Trace tags can be attached to TriggerInstances and ActionExecutions. Usually, Sensors or Webhook payloads tend to include trace tags that apply to TriggerInstances, this implies that it is necessary to have an understanding of the Sensor or the configured Webhook payload. Head over to documentation for an in-depth discussion on Traces.
Continuing with the previously setup example lets begin with a Sensu event. Sensu event payload can be obtained
using the Sensu events API.
Sensu event
# http http://sensu-server:4567/events
[
{
"action": "create",
"check": {
...
},
"client": {
...
},
"id": "03cce13d-3dd9-41a8-a357-b1df62ab0705",
...
}
]
Each sensu event has a unique id
field which is used by the StackStorm Sensu event handler as the Trace Tag for the StackStorm TriggerInstance.

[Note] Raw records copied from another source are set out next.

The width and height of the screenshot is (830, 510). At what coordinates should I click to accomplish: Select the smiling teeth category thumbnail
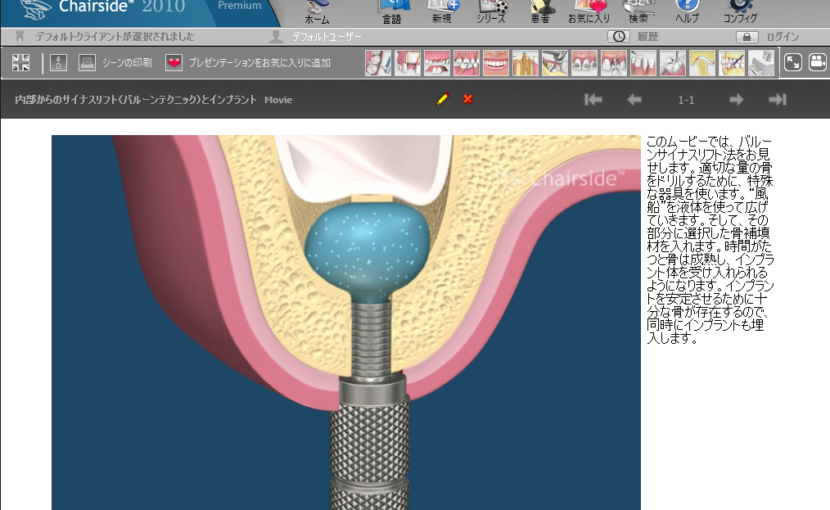pyautogui.click(x=496, y=63)
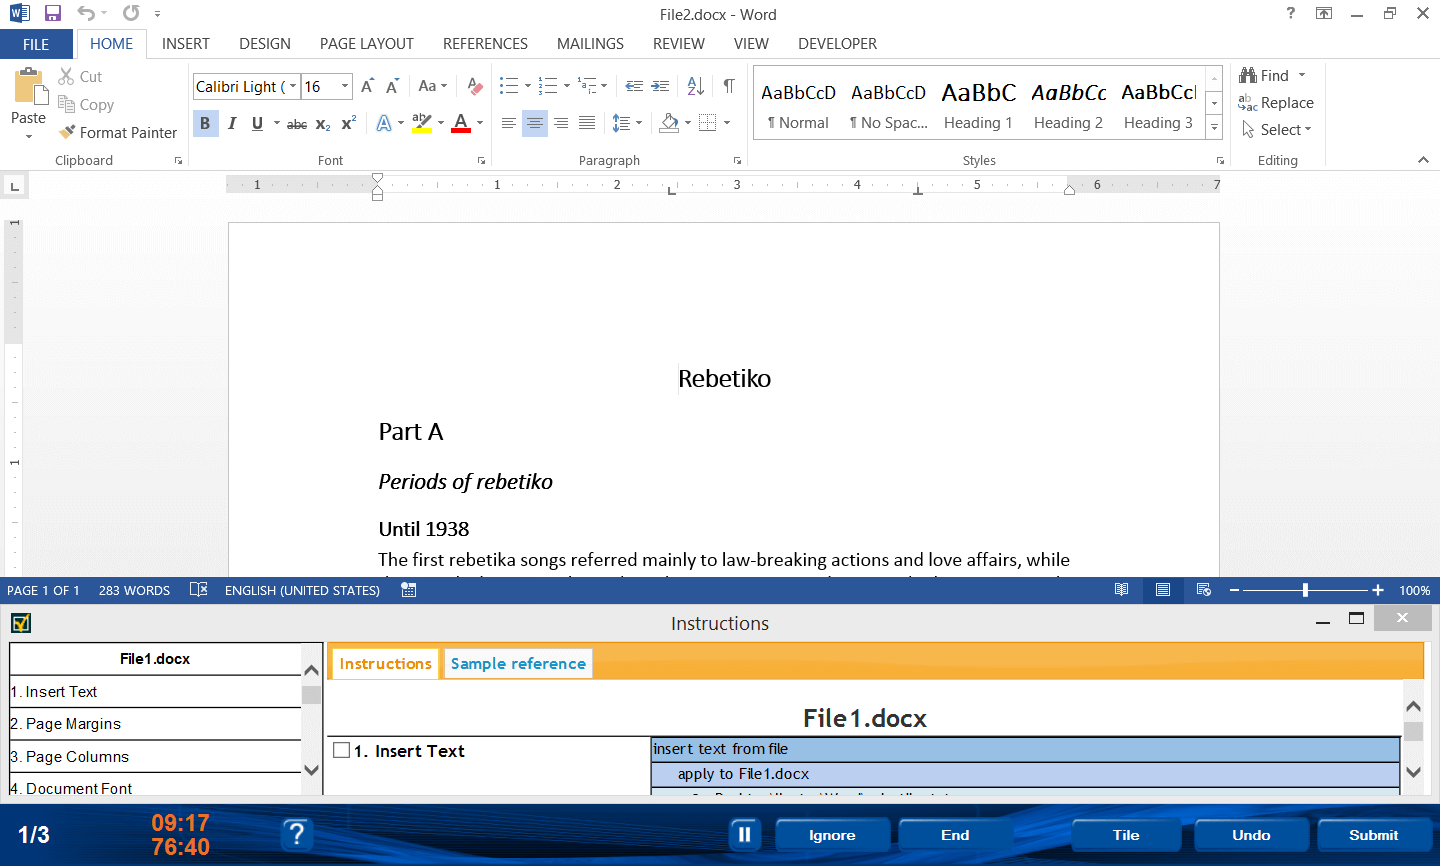The image size is (1440, 866).
Task: Toggle Italic formatting button
Action: point(232,123)

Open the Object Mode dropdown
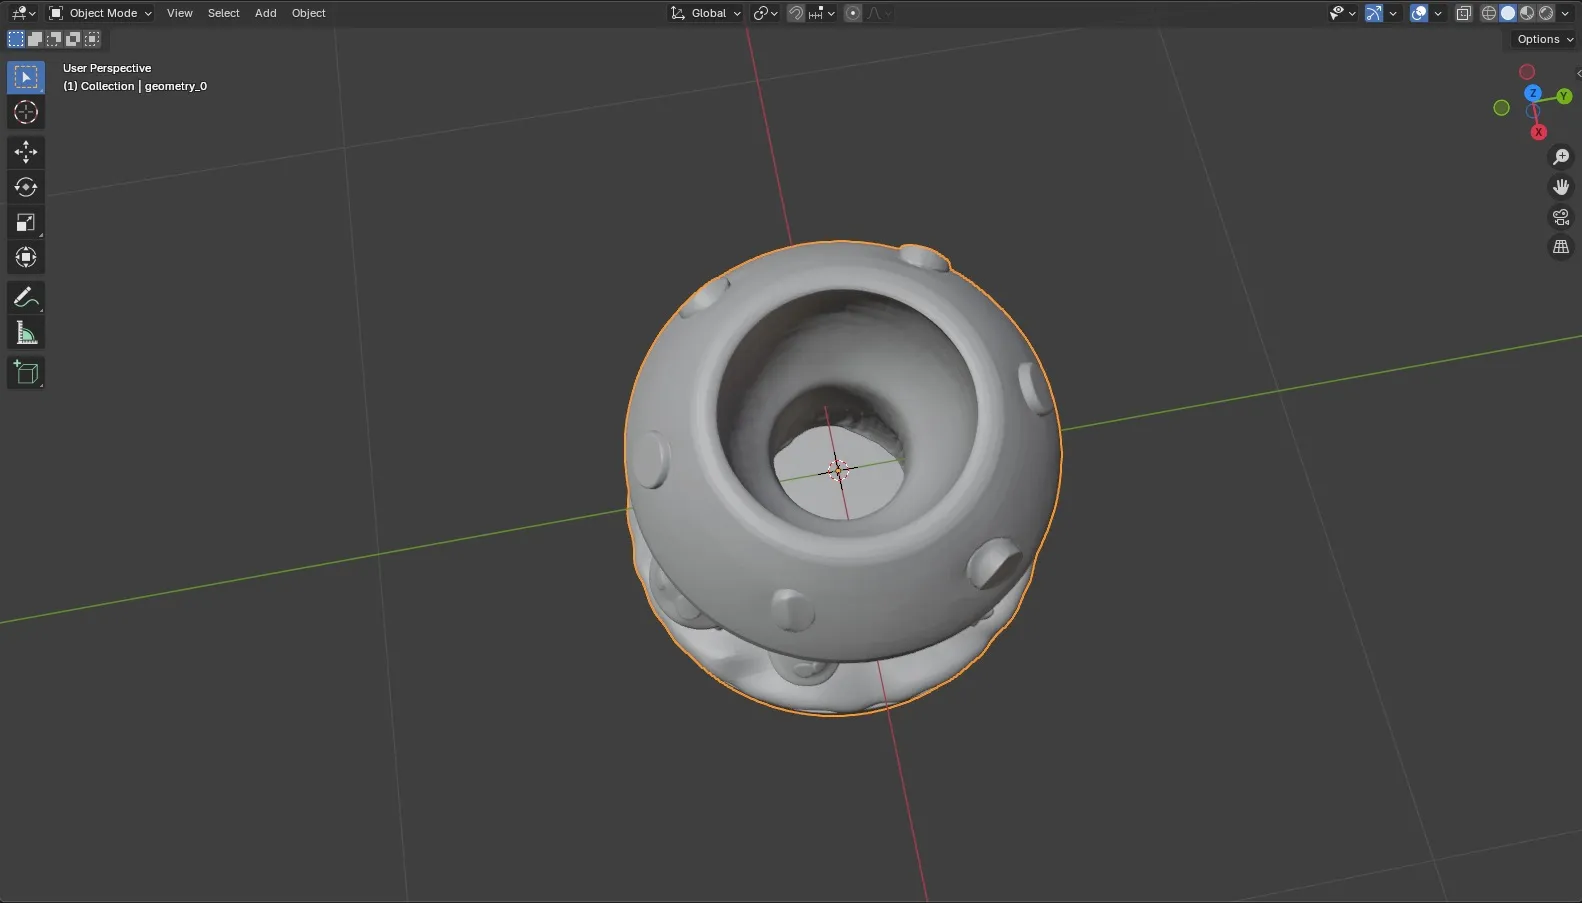tap(100, 13)
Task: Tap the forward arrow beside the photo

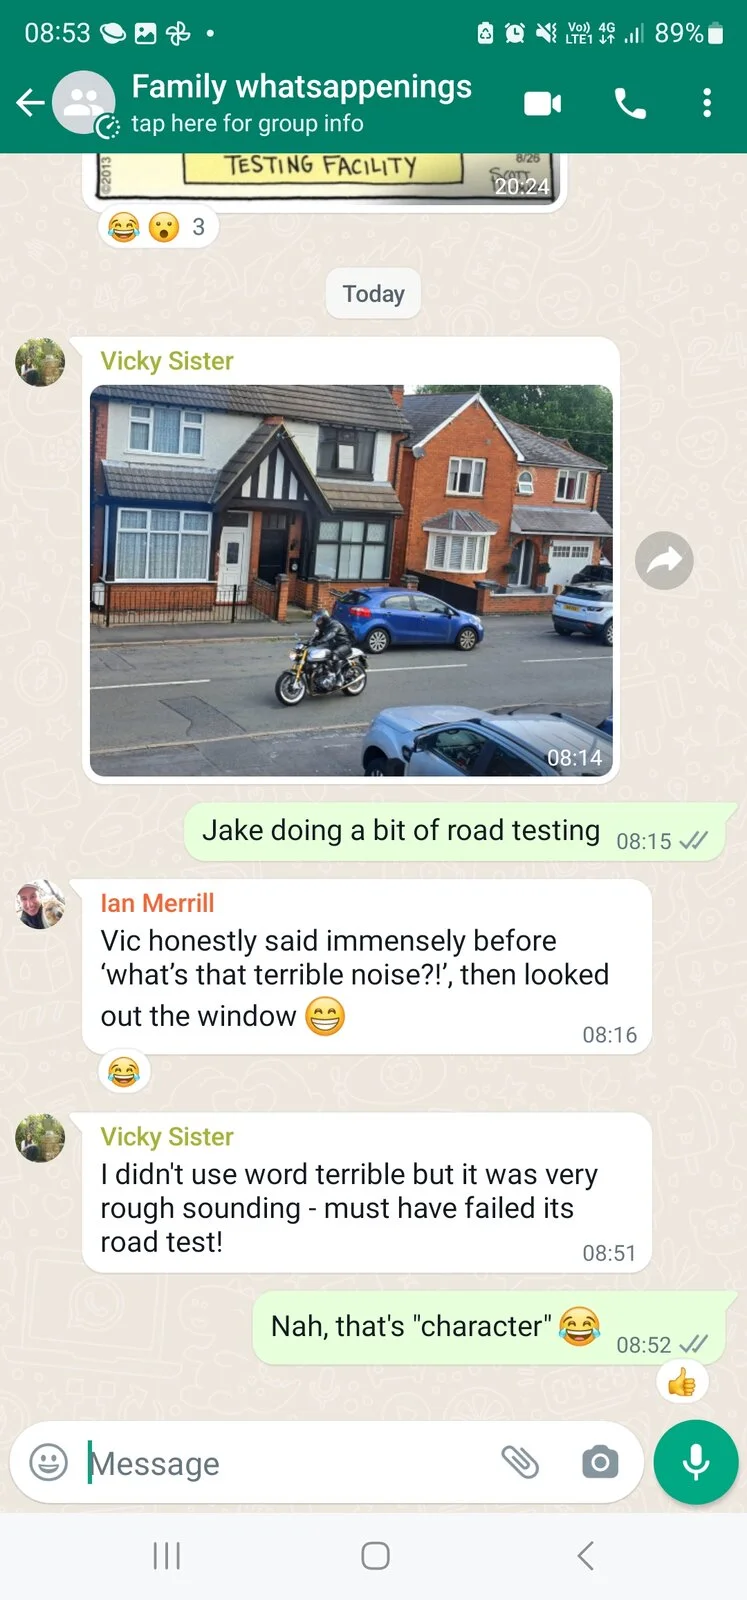Action: click(664, 560)
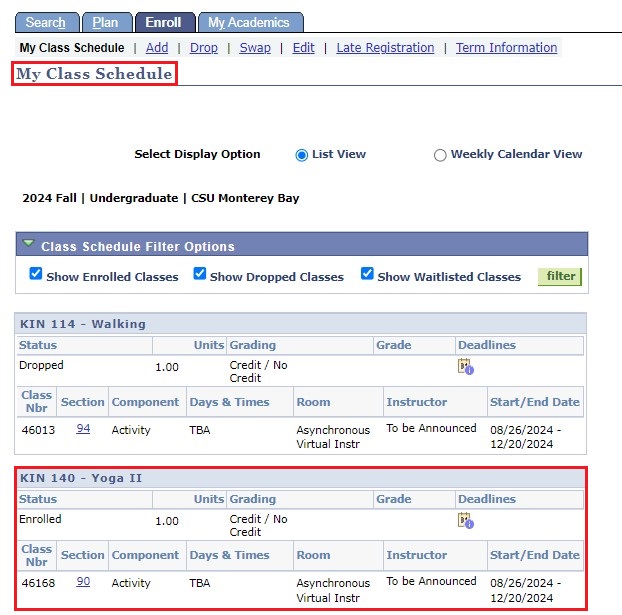Select List View radio button
Image resolution: width=622 pixels, height=615 pixels.
[x=302, y=155]
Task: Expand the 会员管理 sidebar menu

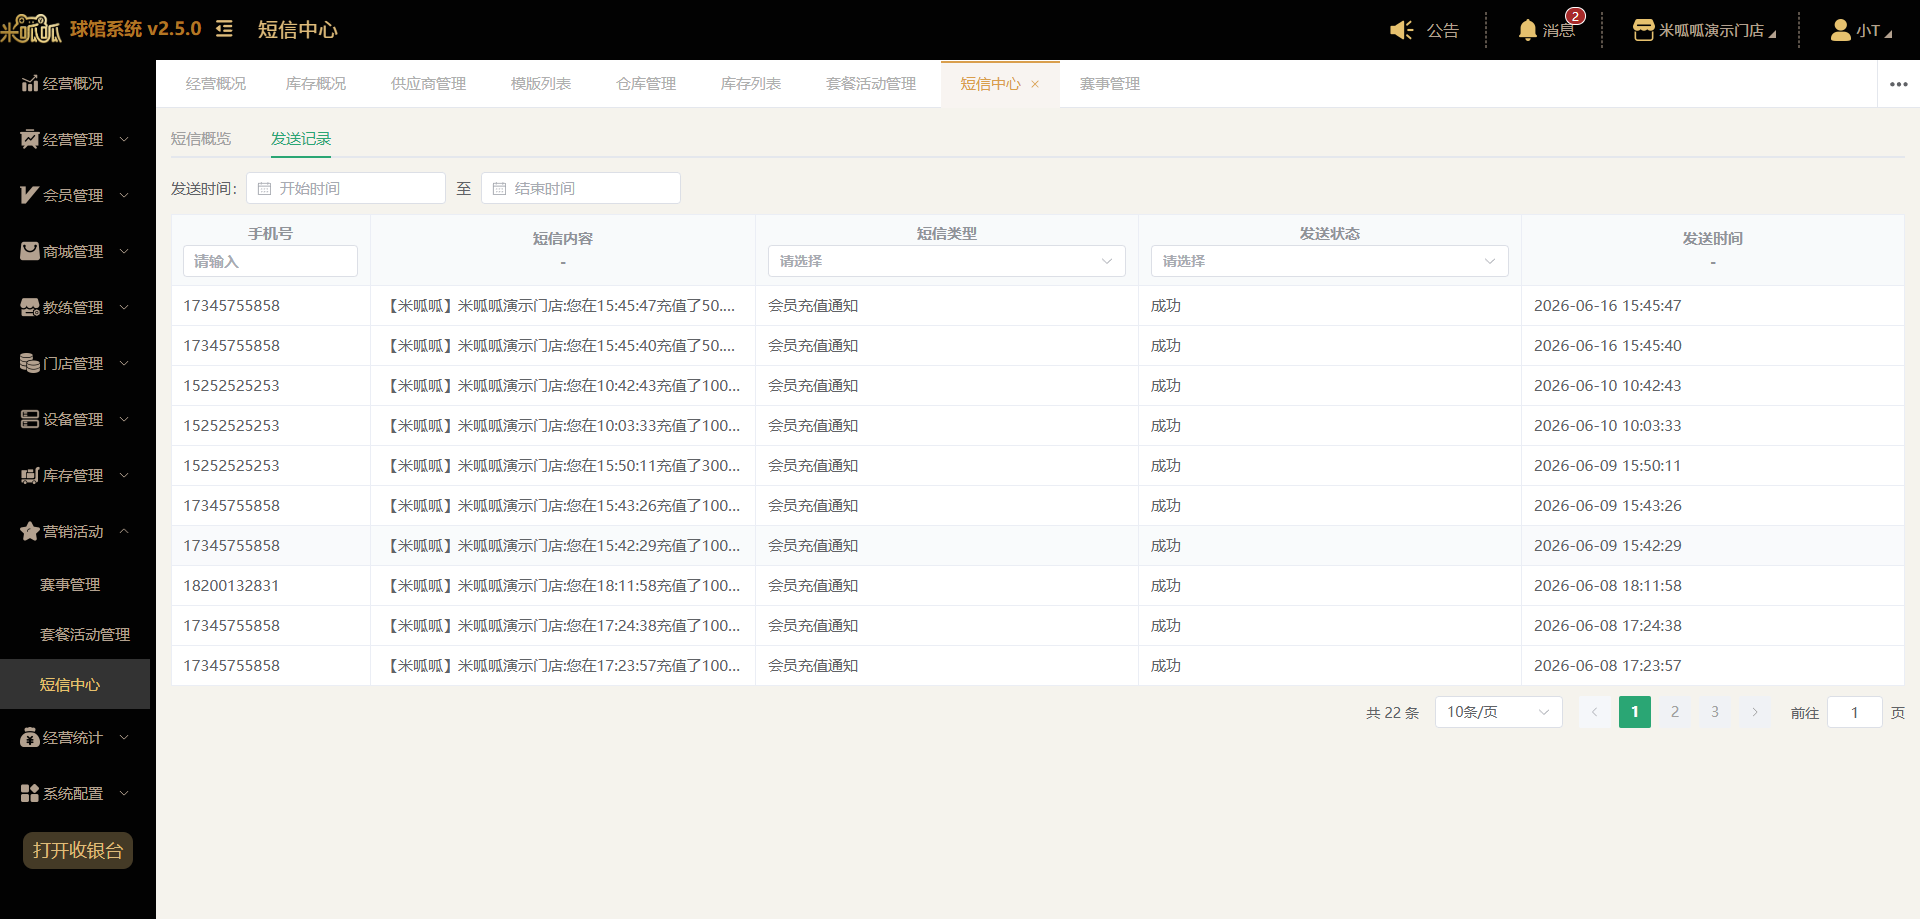Action: tap(77, 195)
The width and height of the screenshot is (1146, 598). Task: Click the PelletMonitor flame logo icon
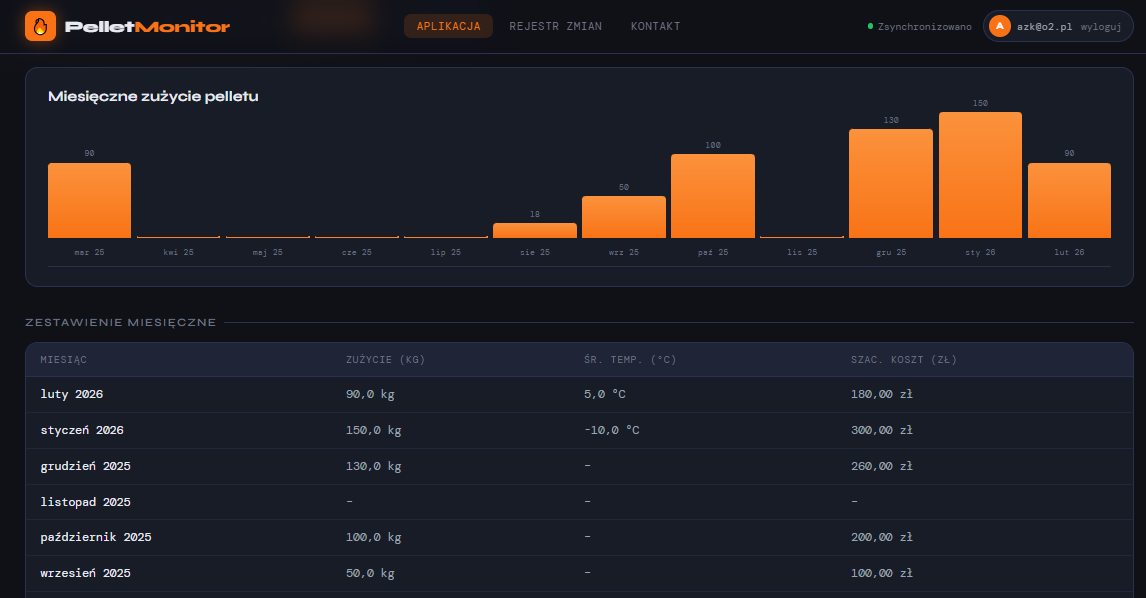pos(40,26)
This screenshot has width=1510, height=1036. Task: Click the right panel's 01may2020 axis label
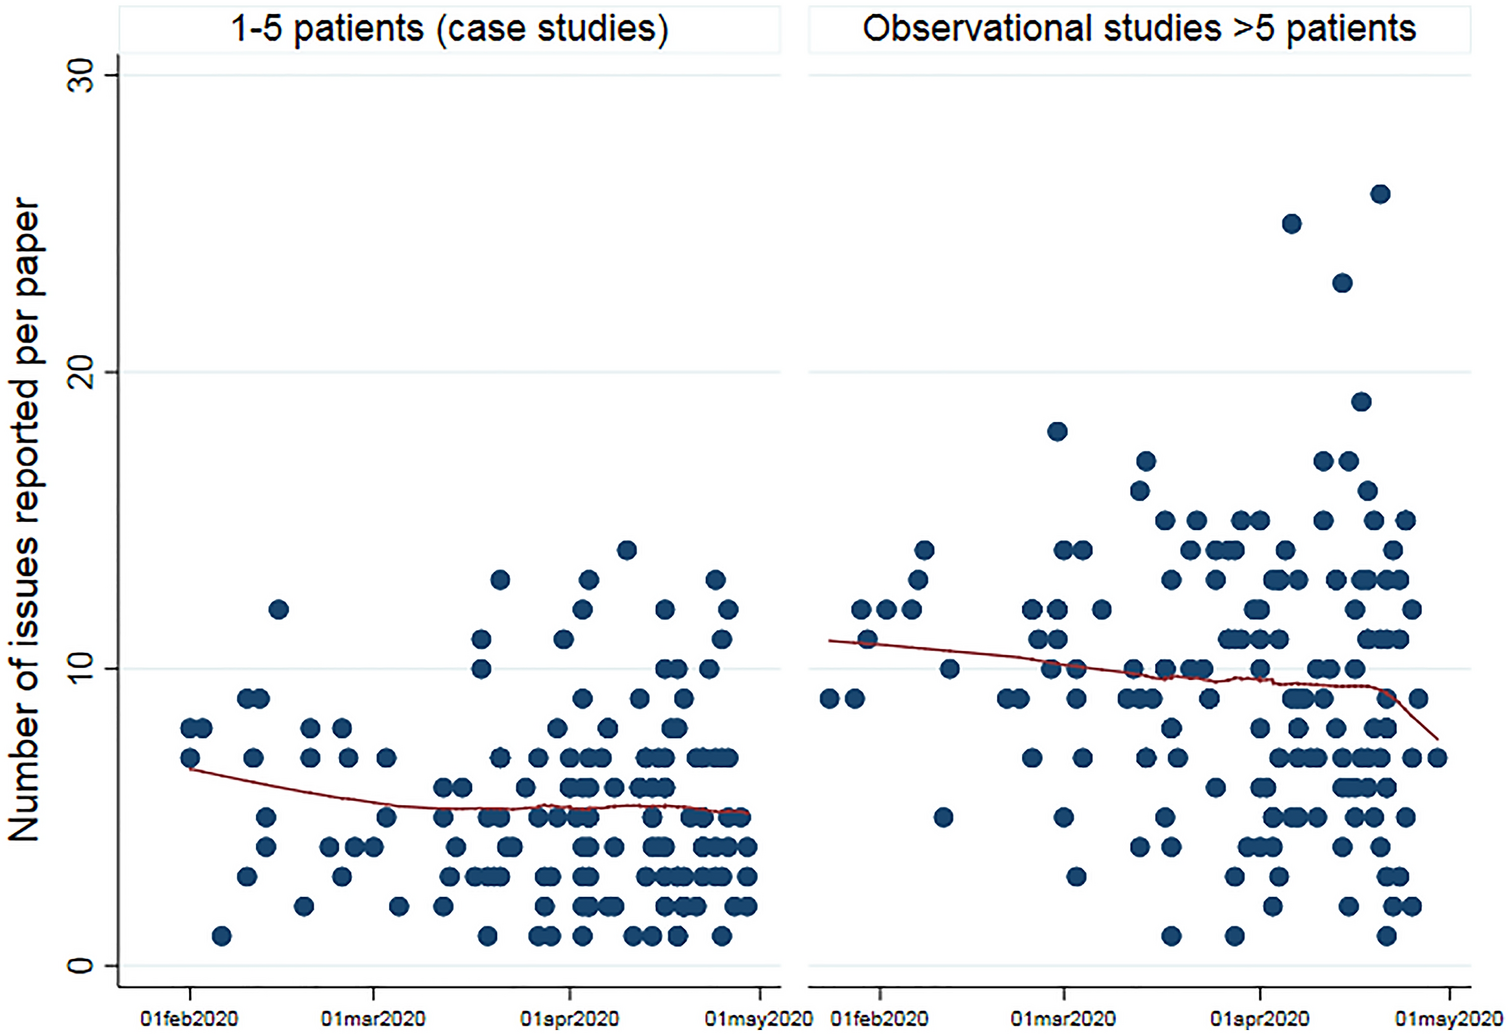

In this case that value is 03cce13d-3dd9-41a8-a357-b1df62ab0705
. Use this value to obtain a StackStorm Trace.
# st2 trace list --trace-tag 03cce13d-3dd9-41a8-a357-b1df62ab0705
id: 5698439eaef3392a8c2a832a
trace_tag: 03cce13d-3dd9-41a8-a357-b1df62ab0705
start_timestamp: 2016-01-15T00:55:58.625104Z
+---------------------------+------------------+----------------------------------+
| id | type | ref |
+---------------------------+------------------+----------------------------------+
| 5698439eaef3392a8c2a8329 | trigger-instance | sensu.event_handler |
| 56983951aef3392ac6e7ba9c | rule | app_remidiation.on_app_response_ |
| | | check |
| +5698439eaef3392a8c2a832c | execution | app_remediation.remediate |
| 5698439faef3392a8c2a832e | trigger-instance | core.st2.generic.actiontrigger |
+---------------------------+------------------+----------------------------------+
The above Trace consists a list of activities that StackStorm performed. In this case those are the TriggerInstance created by StackStorm, triggered Rule and ActionExecution representing the performed remediation. Further drill down can be performed using familiar CLI commands like st2 trigger-instance get <trigger-instance-id>
, st2 rule get <rule-id>
or st2 execution get <execution-id>
. This list effectively is the answer to question we started out with i.e. “What did StackStorm do with the event that it received?”.
Often the remediation steps in response to an event are not obvious. In those cases StackStorm can be setup to aid with troubleshooting – a practice known as facilitated troubleshooting. By having operators decide the best course of remediation, based on the troubleshooting data gathered by StackStorm, a remediation workflow can then be coded up in StackStorm that replicates trusted manual steps. Facilitated troubleshooting thus becomes a stepping stone to auto-remediation. StackStorm also provides some powerful tools like Flow Workflow editor and GUI based rules editors to aid in authoring of auto-remediations.
With the help of Rules debugging and Traces, StackStorm provides capabilities to quickly build out event-driven automations as well as track the lifetimes of automations. Using StackStorm to maintain and manage your automations helps increase their visibility by making the system observable and traceable leading to increased trust into the automations themselves. Sleep easy, and let StackStorm quash those 2am events for you.